Wednesday, April 04, 2007

Tuesday Night Japanese

Last night I put some of the ingredients from Saturday's shopping trip to Zürich to use.

Our main course was a bowl of sweet rice (oh sweet rice, how I've missed you) topped with gingered minced chicken (from Washoku), matchsticks of Takuan (pickled daikon), matchsticks of braised kombu (from making dashi), and an umeboshi.

As sides we had braised daikon with citrus miso sauce and a bowl of kimchi (I ate this at the end of the meal since it was substantially stronger in flavor than the other components of the meal).

Wine: a 2006 Sauvignon Blanc from Sudtiröl.

Sunday, April 01, 2007

Nanorestaurant review: YumiHana (Zürich)

We went to Zürich yesterday so that I could look for Japanese ingredients. Andrea had found this blog post with some pointers to places to try.

We walked into YumiHana at around lunch time and upon seeing that they (a) have a lunch counter and (b) serve noodle soup we immediately had to eat.

We ordered udon soup, bibimbap, and a side of kimchi. The udon soup and kimchi were both very good. The bibimbap was a nice rice dish, but without the crust on the bottom I don't think it deserves the name.

I was also able to find most everything that I needed, so I ought to be making more stuff out of Washoku over the next couple of weeks.

Saturday: quick pickled daikon

This was quite simple: I diced a daikon, salted it, put it in the pickle press for a few hours, rinsed well, added the juice of an orange, a bit of yuzu, and some mirin and let things soak for another hour or so before serving.

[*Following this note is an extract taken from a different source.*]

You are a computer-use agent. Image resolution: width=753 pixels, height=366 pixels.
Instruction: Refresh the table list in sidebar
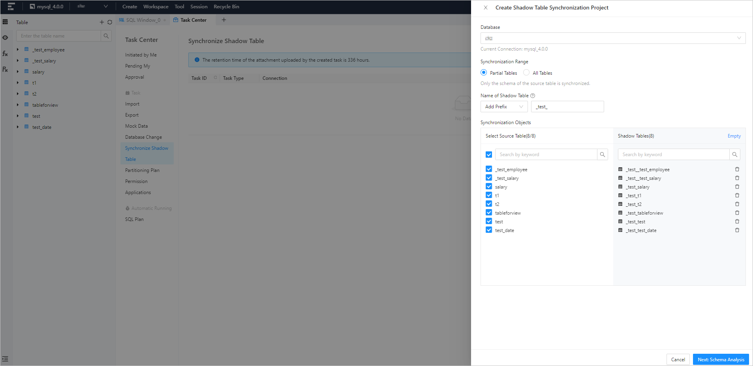[110, 23]

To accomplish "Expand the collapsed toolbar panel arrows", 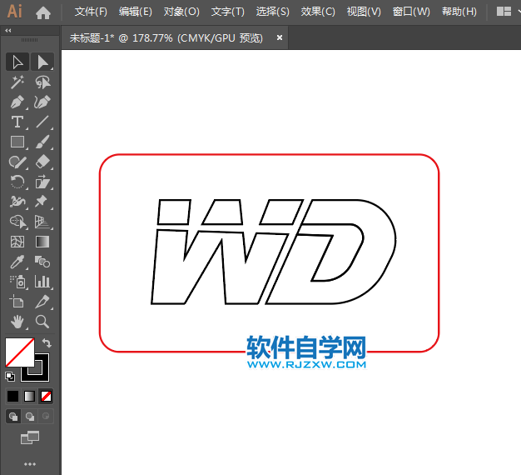I will click(x=8, y=30).
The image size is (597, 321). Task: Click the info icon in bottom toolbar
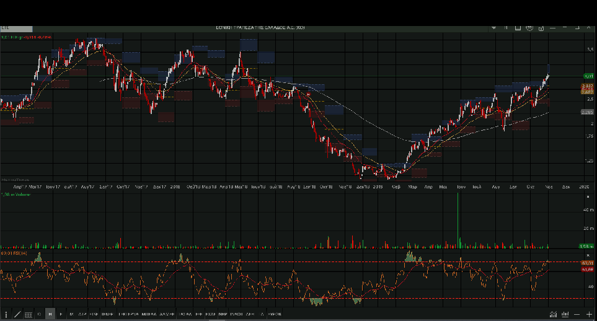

I meant to add a grind of coriander as well, but I forgot. I will do that today when we finish these treats.

Saturday Pork Roast

This was another great application of the Römertopf.

I started with a nice piece of Schweinehals, just over 1kg.

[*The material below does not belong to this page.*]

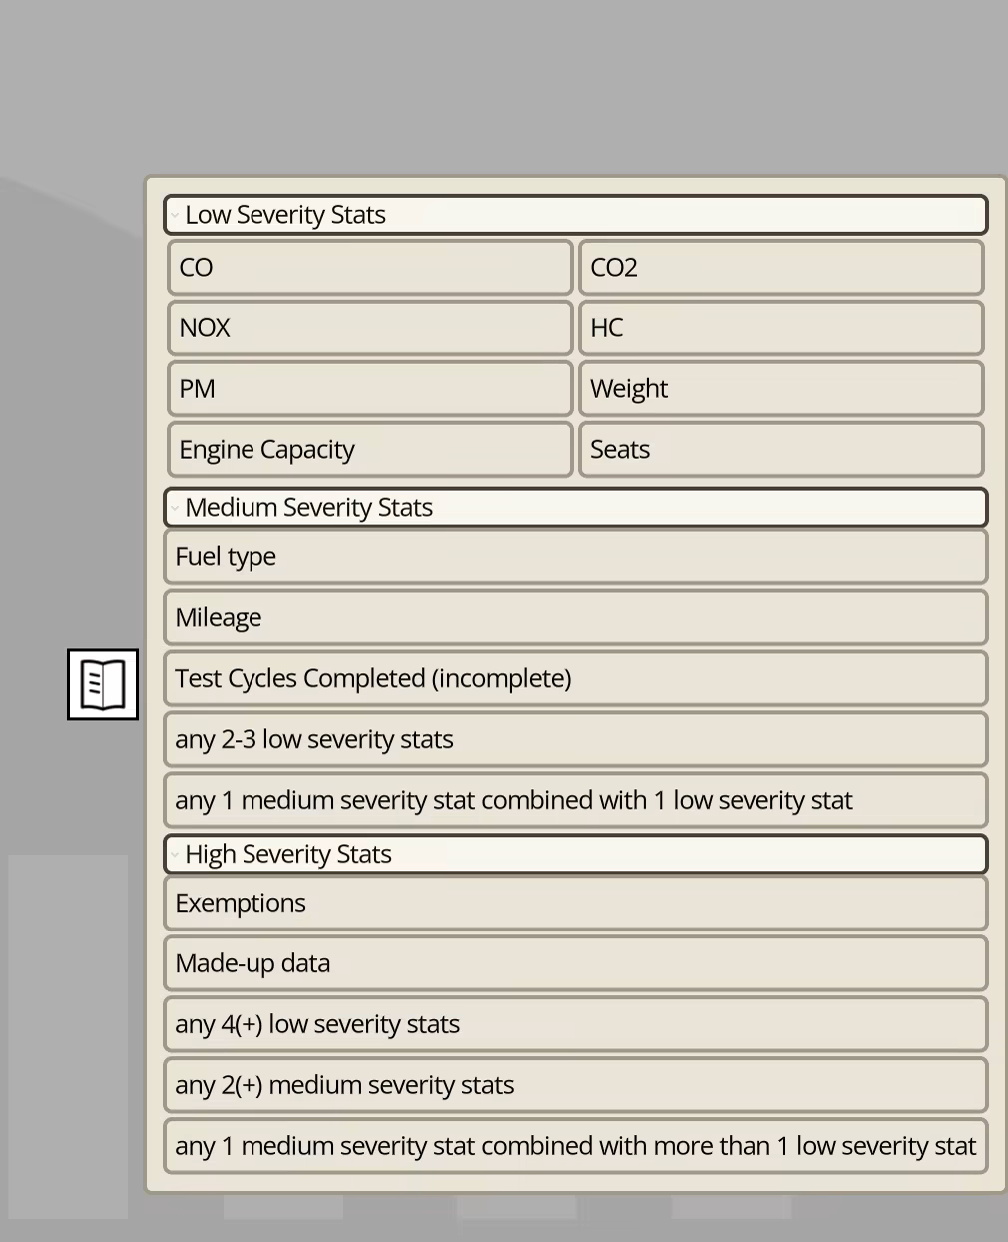
Task: Select the CO stat entry
Action: [369, 268]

I covered the bottom of the pot with a layer of chopped onion, topped that with the zest of an orange, put in the seasoned roast, surrounded it with coarsely chopped Bärlauch and small potatoes, topped with peeled and sliced half-blood oranges, added a bit of stock and some sherry, put on the lid, and baked.

Aside from the sauce being a bit thin (I didn't need to add the stock), this was fantastic. I could have solved the sauce problem by reducing it after the roast came out, but it was time to eat. I need to trust that the Römertopf doesn't need much additional liquid.

Saturday Apero: Tuna in Herb Vinaigrette

I really wanted to use raw tuna in this, but I'm not sure that I can even find sushi-grade tuna here and I definitely wouldn't want to pay for it. So my work around was to get a piece of yellow-fin tuna and slow roast it (100C for 35-45 minutes) with salt and olive oil.

When the tuna was cooked, I flaked it by hand and then folded it gently with finely chopped chives and Bärlauch, black pepper, and a thin mayonnaise/vinaigrette made from an egg yolk and a mix of peanut and olive oils and a bit of sherry vinegar. (Yes, this was supposed to be a normal mayo, but I somehow screwed it up, again. I need to go back to the cookbook and return to the basics.)

I let the mixture marinate for a couple hours in the fridge and then served it at room temp with crackers. Very, very nice.

Saturday Dinnery Party

We had a couple friend over for dinner last night, so I got to make more stuff than usual. I'll do individual posts for some of the dishes but here's the overview:

  • Apero: yellow-fin tuna with herb vinaigrette
  • Main: Schweinehals roasted in the the Römertopf with baby potatoes, onions, and oranges.
  • Sides: quick-pickled radish; caramelized carrots (I didn't have oven space for this recipe, so I just did them in the pan).
  • Salad: yes
  • Dessert: salty caramel custard
Fortunately, I can pat myself on the back without injuring myself.